— Task objective —
Please write out all of the entries without altering anything.
········
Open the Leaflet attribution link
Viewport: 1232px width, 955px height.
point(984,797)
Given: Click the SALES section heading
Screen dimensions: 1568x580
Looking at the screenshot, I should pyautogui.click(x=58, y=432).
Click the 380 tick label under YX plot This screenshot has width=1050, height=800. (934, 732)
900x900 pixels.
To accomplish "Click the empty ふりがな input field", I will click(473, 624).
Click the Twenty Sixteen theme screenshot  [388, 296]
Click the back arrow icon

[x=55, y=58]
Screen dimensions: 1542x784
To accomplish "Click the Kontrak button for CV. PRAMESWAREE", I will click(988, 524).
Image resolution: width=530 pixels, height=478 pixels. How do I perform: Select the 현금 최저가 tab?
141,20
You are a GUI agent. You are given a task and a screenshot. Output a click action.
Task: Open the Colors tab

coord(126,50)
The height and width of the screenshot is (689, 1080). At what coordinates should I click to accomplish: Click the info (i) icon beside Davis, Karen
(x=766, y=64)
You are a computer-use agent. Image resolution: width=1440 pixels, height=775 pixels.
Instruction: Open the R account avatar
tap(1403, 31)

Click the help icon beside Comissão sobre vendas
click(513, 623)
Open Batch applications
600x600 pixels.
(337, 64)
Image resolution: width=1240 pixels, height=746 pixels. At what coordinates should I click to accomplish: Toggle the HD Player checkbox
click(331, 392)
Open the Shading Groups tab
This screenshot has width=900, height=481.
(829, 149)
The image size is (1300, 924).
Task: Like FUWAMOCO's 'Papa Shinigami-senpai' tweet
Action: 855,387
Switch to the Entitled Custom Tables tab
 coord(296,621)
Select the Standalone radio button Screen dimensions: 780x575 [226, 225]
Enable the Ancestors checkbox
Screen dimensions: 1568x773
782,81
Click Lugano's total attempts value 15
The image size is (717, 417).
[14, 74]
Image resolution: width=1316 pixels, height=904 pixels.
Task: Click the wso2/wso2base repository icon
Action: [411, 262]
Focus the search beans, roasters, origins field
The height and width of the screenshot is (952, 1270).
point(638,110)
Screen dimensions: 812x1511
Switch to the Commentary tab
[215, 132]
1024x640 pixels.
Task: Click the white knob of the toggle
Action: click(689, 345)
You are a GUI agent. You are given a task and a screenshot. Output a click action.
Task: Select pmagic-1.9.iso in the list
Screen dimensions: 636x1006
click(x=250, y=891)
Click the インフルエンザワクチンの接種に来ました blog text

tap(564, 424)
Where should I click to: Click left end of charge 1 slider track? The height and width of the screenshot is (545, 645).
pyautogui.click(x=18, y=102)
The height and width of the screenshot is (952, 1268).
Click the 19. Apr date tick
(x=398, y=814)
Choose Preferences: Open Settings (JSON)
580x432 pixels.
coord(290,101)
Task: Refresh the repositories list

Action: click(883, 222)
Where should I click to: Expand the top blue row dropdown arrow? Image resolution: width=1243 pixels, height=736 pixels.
········
— The completed task —
Open the Leaflet attribution link
Viewport: 1232px width, 955px height.
point(984,797)
Given: Click the SALES section heading
Screen dimensions: 1568x580
Looking at the screenshot, I should pyautogui.click(x=58, y=432).
Click the 380 tick label under YX plot This screenshot has width=1050, height=800. (934, 732)
900x900 pixels.
To accomplish "Click the empty ふりがな input field", I will click(473, 624).
Click the Twenty Sixteen theme screenshot  [388, 296]
Click the back arrow icon

[x=55, y=58]
Screen dimensions: 1542x784
To accomplish "Click the Kontrak button for CV. PRAMESWAREE", I will click(988, 524).
Image resolution: width=530 pixels, height=478 pixels. How do I perform: Select the 현금 최저가 tab?
141,20
You are a GUI agent. You are given a task and a screenshot. Output a click action.
Task: Open the Colors tab

coord(126,50)
The height and width of the screenshot is (689, 1080). At what coordinates should I click to accomplish: Click the info (i) icon beside Davis, Karen
(x=766, y=64)
You are a computer-use agent. Image resolution: width=1440 pixels, height=775 pixels.
Instruction: Open the R account avatar
tap(1403, 31)

Click the help icon beside Comissão sobre vendas
click(513, 623)
Open Batch applications
600x600 pixels.
(337, 64)
Image resolution: width=1240 pixels, height=746 pixels. At what coordinates should I click to accomplish: Toggle the HD Player checkbox
click(331, 392)
Open the Shading Groups tab
This screenshot has width=900, height=481.
(829, 149)
The image size is (1300, 924).
Task: Like FUWAMOCO's 'Papa Shinigami-senpai' tweet
Action: 855,387
Switch to the Entitled Custom Tables tab
 coord(296,621)
Select the Standalone radio button Screen dimensions: 780x575 [226, 225]
Enable the Ancestors checkbox
Screen dimensions: 1568x773
782,81
Click Lugano's total attempts value 15
The image size is (717, 417).
[14, 74]
Image resolution: width=1316 pixels, height=904 pixels.
Task: Click the wso2/wso2base repository icon
Action: [411, 262]
Focus the search beans, roasters, origins field
The height and width of the screenshot is (952, 1270).
point(638,110)
Screen dimensions: 812x1511
Switch to the Commentary tab
[215, 132]
1024x640 pixels.
Task: Click the white knob of the toggle
Action: click(689, 345)
You are a GUI agent. You are given a task and a screenshot. Output a click action.
Task: Select pmagic-1.9.iso in the list
Screen dimensions: 636x1006
click(x=250, y=891)
Click the インフルエンザワクチンの接種に来ました blog text

tap(564, 424)
Where should I click to: Click left end of charge 1 slider track? The height and width of the screenshot is (545, 645).
pyautogui.click(x=18, y=102)
The height and width of the screenshot is (952, 1268).
Click the 19. Apr date tick
(x=398, y=814)
Choose Preferences: Open Settings (JSON)
580x432 pixels.
coord(290,101)
Task: Refresh the repositories list

Action: click(883, 222)
Where should I click to: Expand the top blue row dropdown arrow? Image resolution: width=1243 pixels, height=736 pixels.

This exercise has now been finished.